_Task details_
Set down the following entries word for word, beginning at the line that has "The width and" and stopping after the last line of the entries. Leave the pictures out of your answer.
::: Records shown
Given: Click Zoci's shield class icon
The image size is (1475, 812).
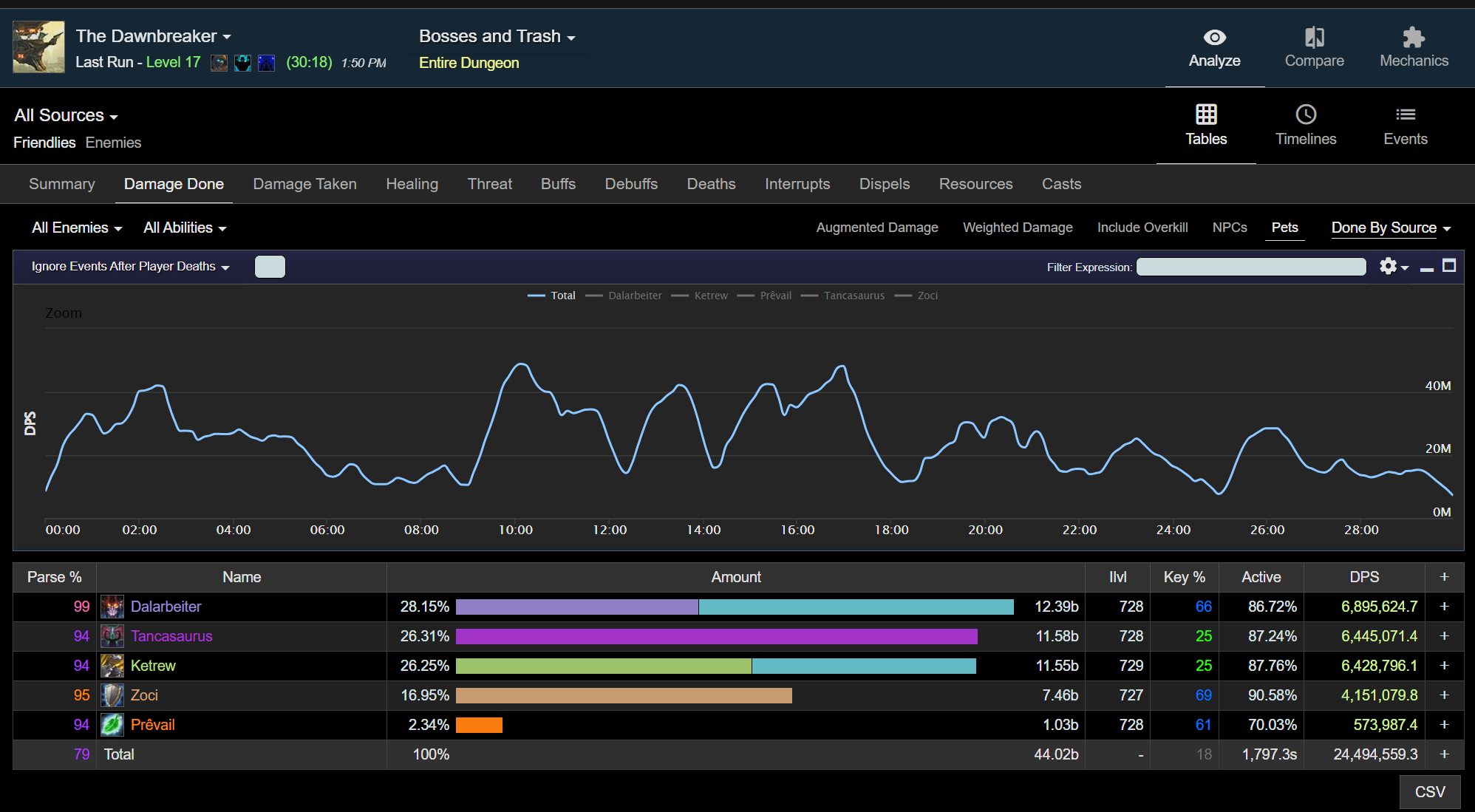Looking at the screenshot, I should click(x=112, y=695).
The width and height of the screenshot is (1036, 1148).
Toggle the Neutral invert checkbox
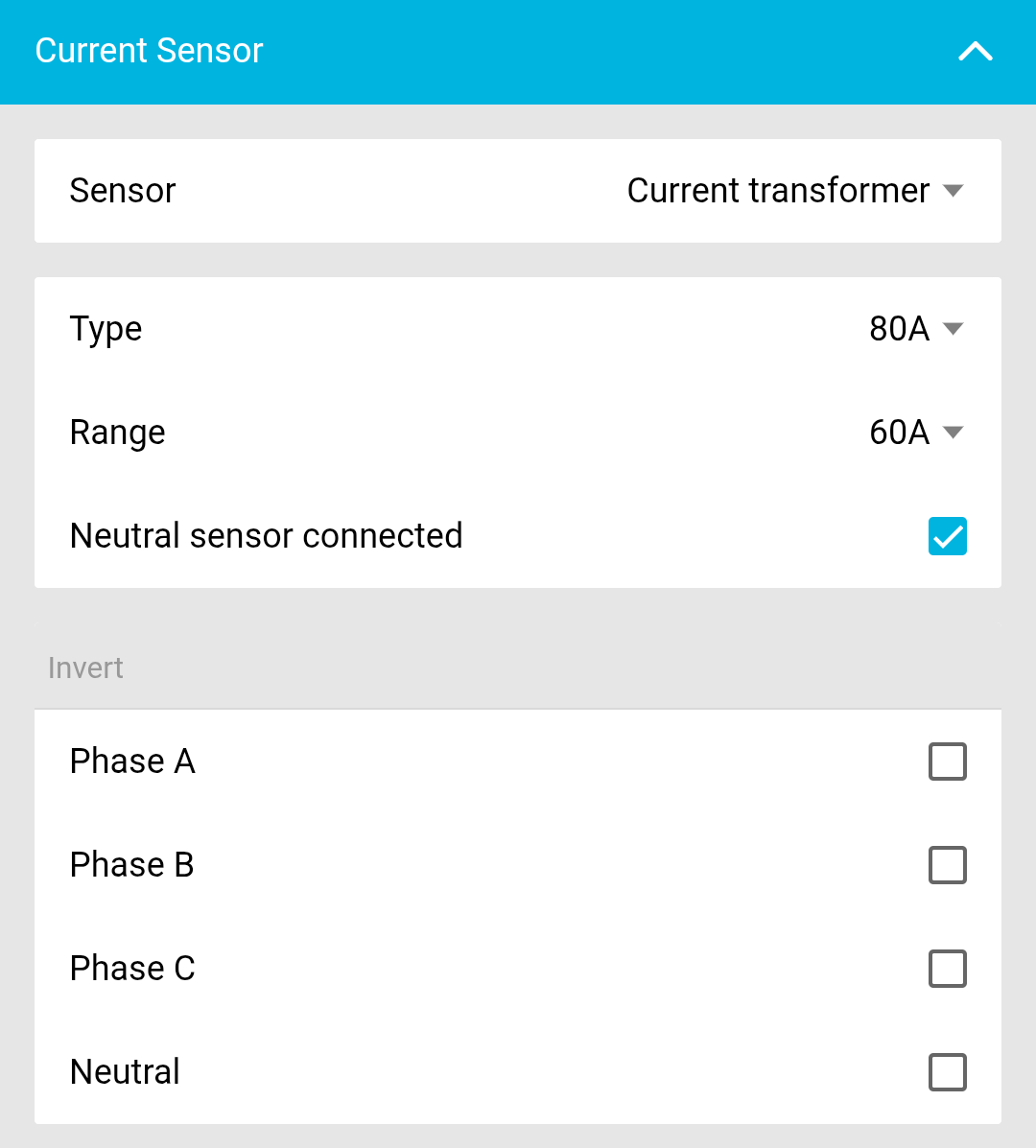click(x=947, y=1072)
::::::
_The output_
The width and height of the screenshot is (1036, 1148).
Toggle the Neutral invert checkbox
click(x=947, y=1072)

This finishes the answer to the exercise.